Уже более двух лет они пишут одно и то же, пугают нас как могут, а сами терпят поражение за поражением.
Сейчас лето, и дела у фашистов все хуже и хуже. Наши уже освободили Орел и Белгород. И пятого августа Москва впервые салютовала в честь освобождения этих городов.
Сегодня шестое августа. Через пять месяцев и двадцать два дня мне исполнится двадцать. В записях моих ликование.
ДЕМЬЯН ЕРШОВ
Дневную пайку хлеба – шестьсот граммов на человека – мы делим на три равных части: на завтрак, обед и ужин. Распоряжается этим Сахнов. У нас забота одна – воевать.
Раздавая еду, Сахнов умудряется подложить рядовому Демьяну Ершову чуть побольше других. Не намного. Делает это Сахнов незаметно. Окончив раздачу, он и остальным предлагает:
– Кому добавки, братцы? Признавайтесь. Тут в термосе еще осталось…
И хотя Демьян Ершов помалкивает, Сахнов опять добавляет ему в котелок. Ершов протестует:
– Зачем? Я уже сыт.
– Ешь, ешь, – покровительственно говорит Сахнов. – Ты у нас во взводе единственный новичок и… Одним словом, дают – бери.
Демьян Ершов всего несколько дней у нас наводчиком миномета. Из госпиталя выписался.
– В какой части был до ранения? – спросил как-то я.
– Чуть правее от вас стояли, – уклончиво ответил он.
– Воевал?
– Ну а как же?
Небольшого роста, лицо чуть удлиненное, а пальцы на руках тонкие. Ребята подшучивают.
– Ершов, ты, часом, дома не вышивальщицей был?

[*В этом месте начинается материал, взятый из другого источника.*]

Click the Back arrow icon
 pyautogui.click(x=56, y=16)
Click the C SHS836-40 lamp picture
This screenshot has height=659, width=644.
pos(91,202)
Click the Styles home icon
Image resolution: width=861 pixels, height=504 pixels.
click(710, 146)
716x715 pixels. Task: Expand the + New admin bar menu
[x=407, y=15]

Ершов только ласково улыбается.
– Может, и стиркой занимался? – не унимаются остряки.
Ершов молчит.
Я заметил, что, когда противник обрушивает на наши позиции сильный огонь, Ершов не теряется. И с минометом управляется, как человек бывалый.
А так, застенчивый и весь какой-то незаметный.
* * *
Вечер. В траншее забренчал телефон. Звонок из штаба дивизии:
– Послушайте, товарищ… У вас есть такой рядовой Демьян Ершов?
– Так точно, есть, – отвечаю я. – Рядовой Демьян Ершов сейчас на позиции.
– Немедленно направьте его в штаб.
Я чуть не ляпнул: «А зачем?» Благо вовремя спохватился и сказал:
– Есть: немедленно послать в штаб рядового Демьяна Ершова…
Я отправился в роту и приказал Ершову идти в штаб. Он почему-то вроде погрустнел, погладил горячий ствол миномета. Я спросил:
– Зачем тебя вызывают, Ершов?
Он только плечами пожал в ответ и ушел. Я поставил на его место связиста, а сам остался у рации.